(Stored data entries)

* * *

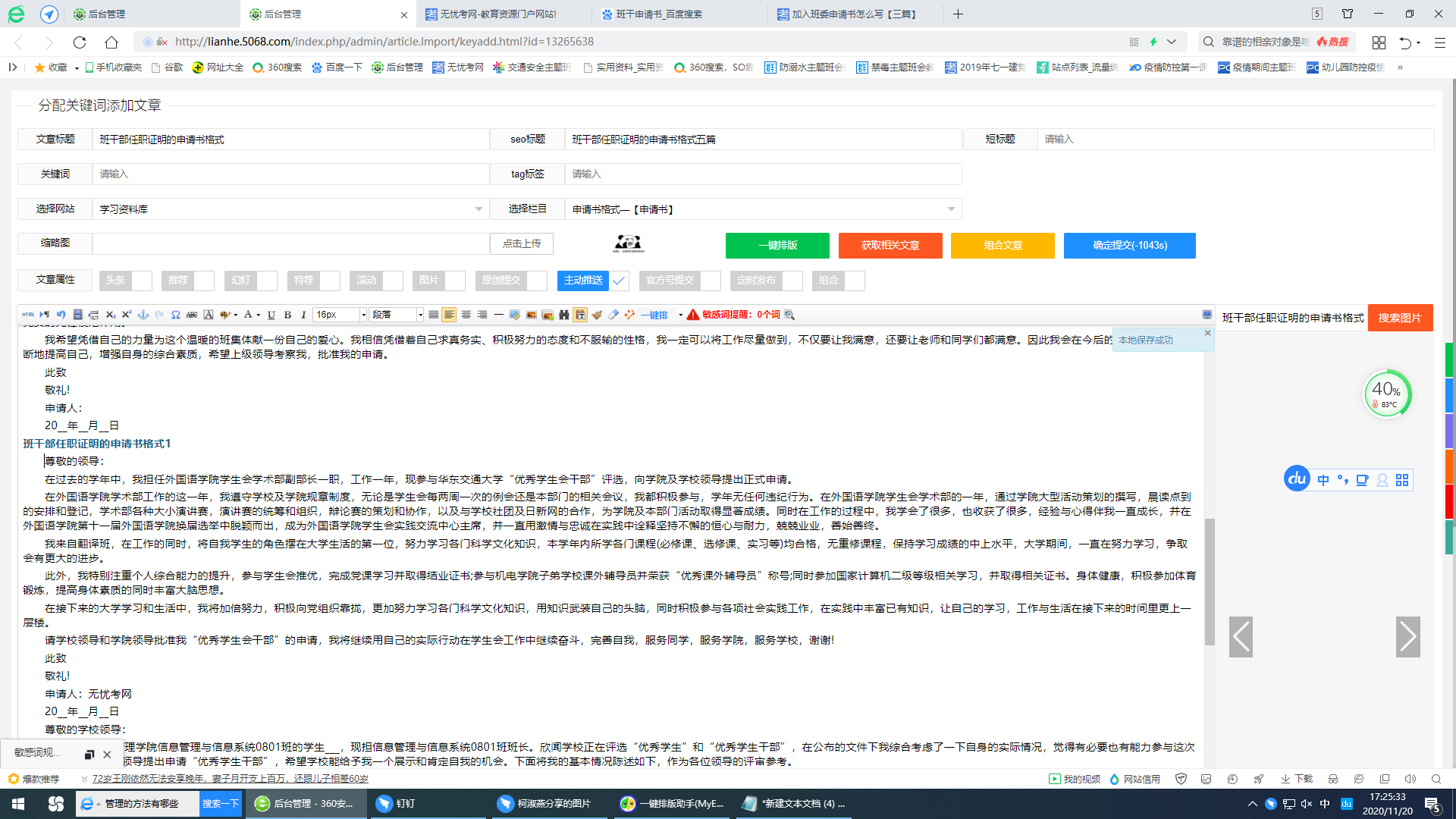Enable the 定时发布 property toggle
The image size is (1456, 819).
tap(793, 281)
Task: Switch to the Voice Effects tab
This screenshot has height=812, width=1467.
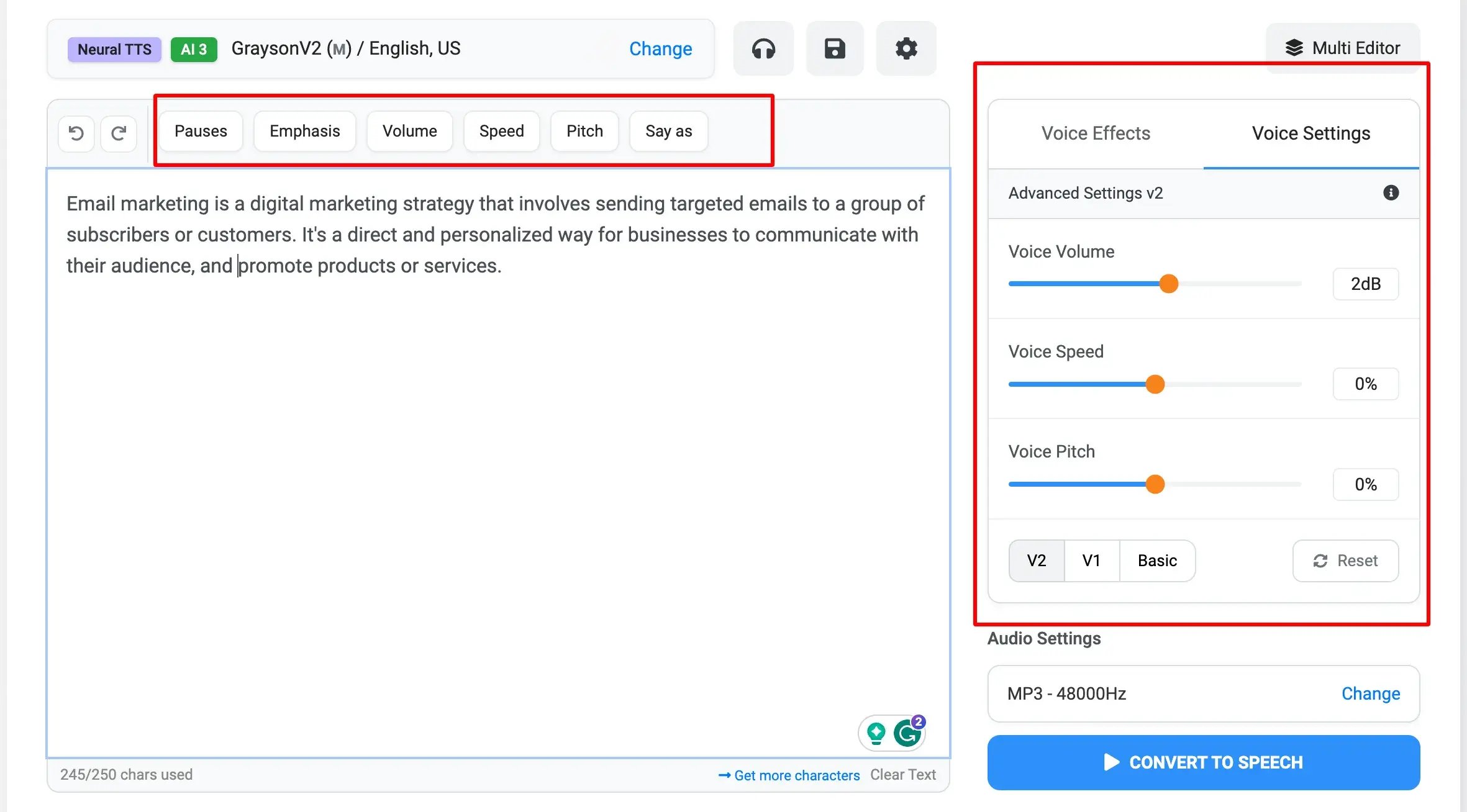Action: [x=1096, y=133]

* * *

## [Exercise]
Starting with the line that contains "Task: Switch to the Voice Effects tab", print every remaining line of the records above, exactly as it stands. Do not print the pictures.

## [Written solution]
Task: Switch to the Voice Effects tab
This screenshot has height=812, width=1467.
Action: [x=1096, y=133]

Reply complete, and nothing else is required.